En épousant, dès le début, le point de vue de Belle, Gans donne une résonance métaphorique plus importante à son émancipation. C’est à travers ses yeux que l’on explore le domaine enchanté, que l’on apprend à voir au-delà des apparences, que l’on découvre la naissance de l’amour et du désir. En plongeant son héroïne dans les secrets et les mystères du château, Gans crée, par l’intermédiaire de flashbacks, une mythologie autour de la malédiction de La Bête, jadis prince respecté. On retrouve alors certaines particularités de l’univers miyazakien dont Gans dit s’inspirer, lorsqu’il reprend par exemple le symbole du Dieu Cerf de Mononoke Hime, ici représenté par la proie inaccessible que le prince, si présomptueux, tente tant bien que mal de chasser, faisant fi des avertissements lancés par sa princesse. Un conflit entre sa fierté et son amour qui entraînera le prince vers l’issue tragique et maudite que l’on connait tous.

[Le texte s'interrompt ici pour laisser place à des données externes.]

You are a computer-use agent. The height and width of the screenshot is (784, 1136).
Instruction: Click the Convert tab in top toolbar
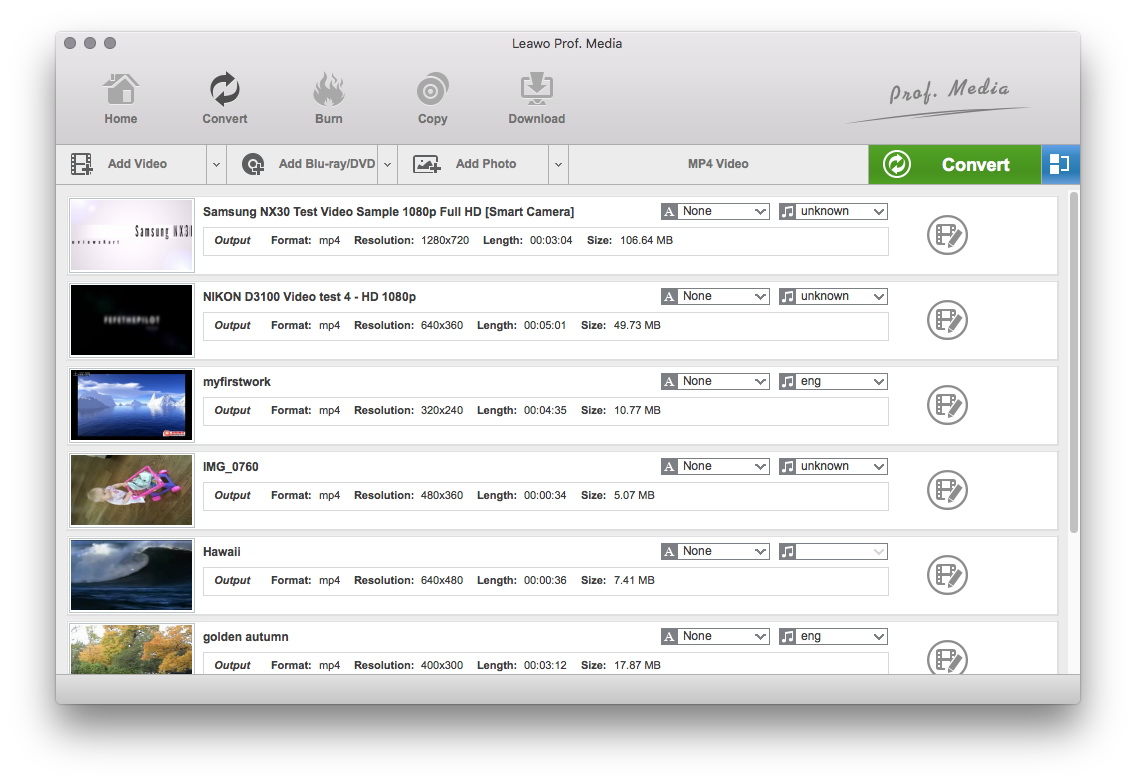(224, 99)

Tous les éléments sont donc présents pour justifier la démesure visuelle orchestrée par Gans et Pathé. Il y a bien longtemps qu’un film français supposé à grand spectacle n’avait pas eu cette prestance technique, digne d’un blockbuster hollywoodien. Gans met un point d’honneur à rendre sa Bête impressionnante, en se reposant sur la voix sauvage de Vincent Cassel. Un soin tout particulier est apporté aux costumes et aux décors, que Gans n’hésite pas à mettre en valeur par de grands travellings ou plans d’ensemble, en s’appuyant sur des effets numériques pour la plupart très réussis. Le domaine enchanté, caché aux yeux des hommes par une forêt infranchissable, rappelle encore une fois l’univers de Miyazaki. On décèle d’ailleurs certaines similarités avec Laputa et ses robots gardiens (Le Château dans le Ciel), notamment lors de l’immense climax final.

la belle et la bête

Le problème de cette adaptation, c’est qu’elle n’atteint jamais la profondeur de l’œuvre du maître de l’animation japonaise. La première scène, où l’on voit Belle prendre la place du narrateur pour raconter son histoire à ses enfants, indique d’emblée quel sera le cœur de cible. Pour autant, les films de Miyazaki (son dernier mis à part) ont beau être avant tout destinés aux enfants, ils disposent d’une écriture riche qui parlera bien souvent aux adultes. Ce qui est loin d’être le cas ici, où tout semble simplifié et codifié à l’extrême. Gans n’arrive pas vraiment à se positionner entre la poésie gothique de l’œuvre de Cocteau et la fantaisie des studios Disney. Il déroule ses péripéties de façon très programmatique et laisse l’émotion au placard.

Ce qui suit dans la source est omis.